◆ STATED GOAL: Can you reproduce the records word for word from the line holding "Select the Secondary Drive location" through the end of the records, inclusive, leaving out the pictures?

◆ RECORDS FOR THIS TASK:
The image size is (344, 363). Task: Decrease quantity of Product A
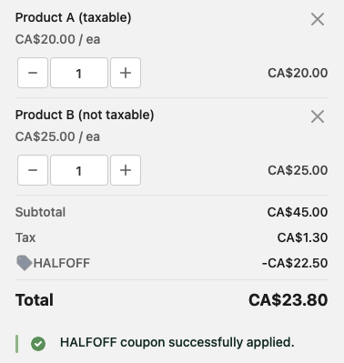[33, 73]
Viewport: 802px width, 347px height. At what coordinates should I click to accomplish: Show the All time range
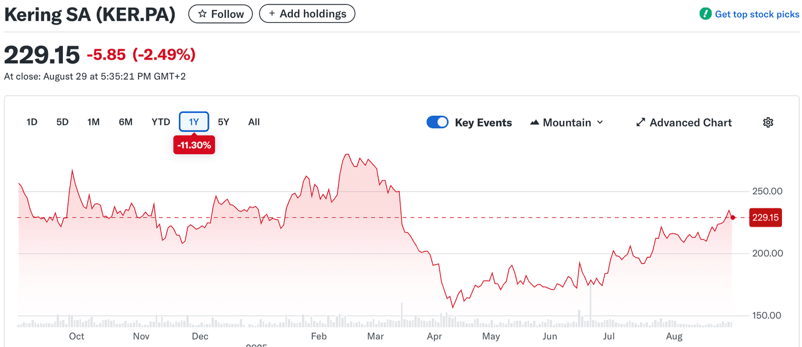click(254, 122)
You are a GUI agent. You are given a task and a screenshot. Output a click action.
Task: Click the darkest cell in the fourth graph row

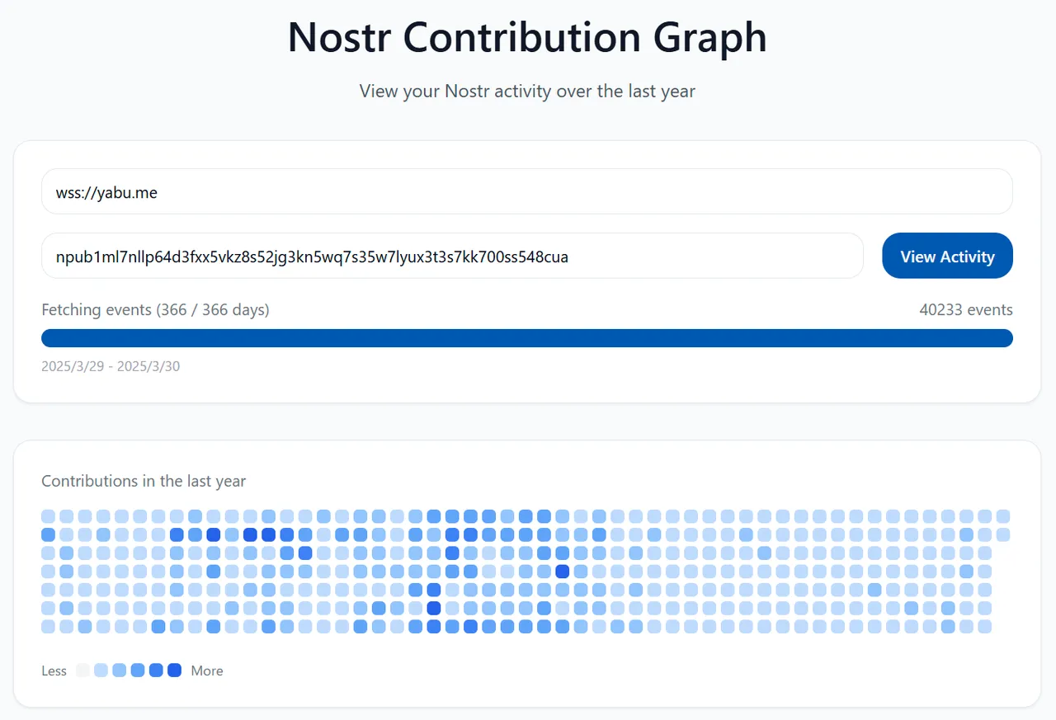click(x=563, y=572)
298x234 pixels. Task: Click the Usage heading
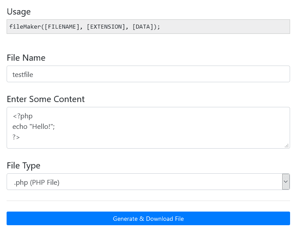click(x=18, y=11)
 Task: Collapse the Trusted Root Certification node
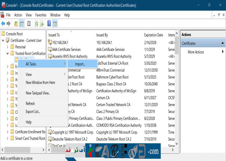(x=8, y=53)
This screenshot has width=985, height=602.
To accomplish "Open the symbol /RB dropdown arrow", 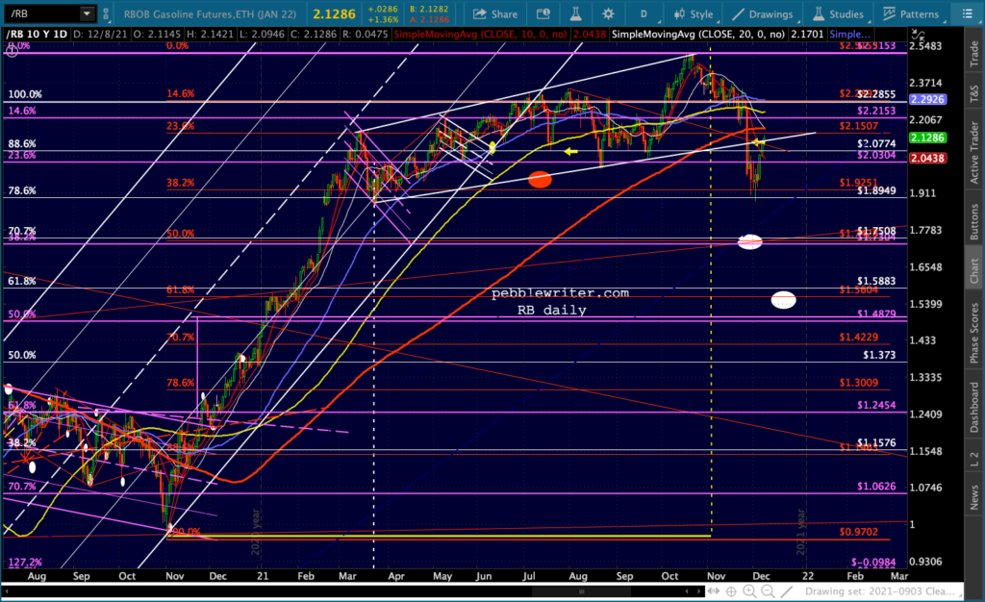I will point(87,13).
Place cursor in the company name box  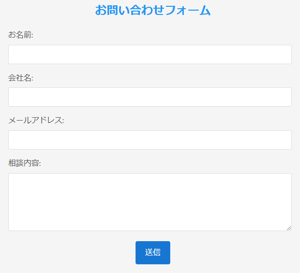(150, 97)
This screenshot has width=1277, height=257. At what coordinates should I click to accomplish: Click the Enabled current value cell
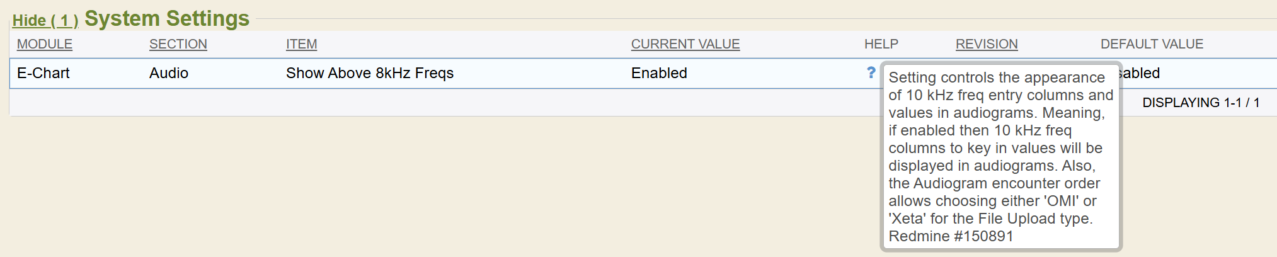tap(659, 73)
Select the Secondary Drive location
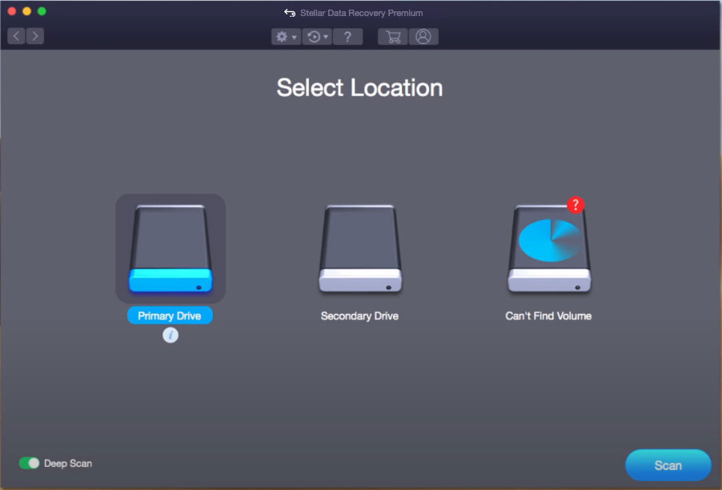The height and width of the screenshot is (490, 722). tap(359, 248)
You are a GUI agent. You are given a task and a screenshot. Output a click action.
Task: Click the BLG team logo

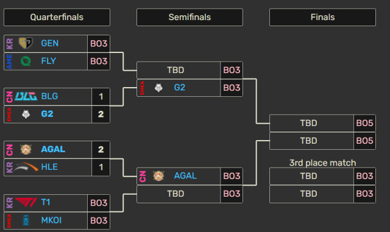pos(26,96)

◆ TASK OUTPUT:
Select the Secondary Drive location
The height and width of the screenshot is (490, 722). tap(359, 248)
You are a GUI agent. You are given a task and a screenshot. Output a click action.
Task: Click the BLG team logo

pos(26,96)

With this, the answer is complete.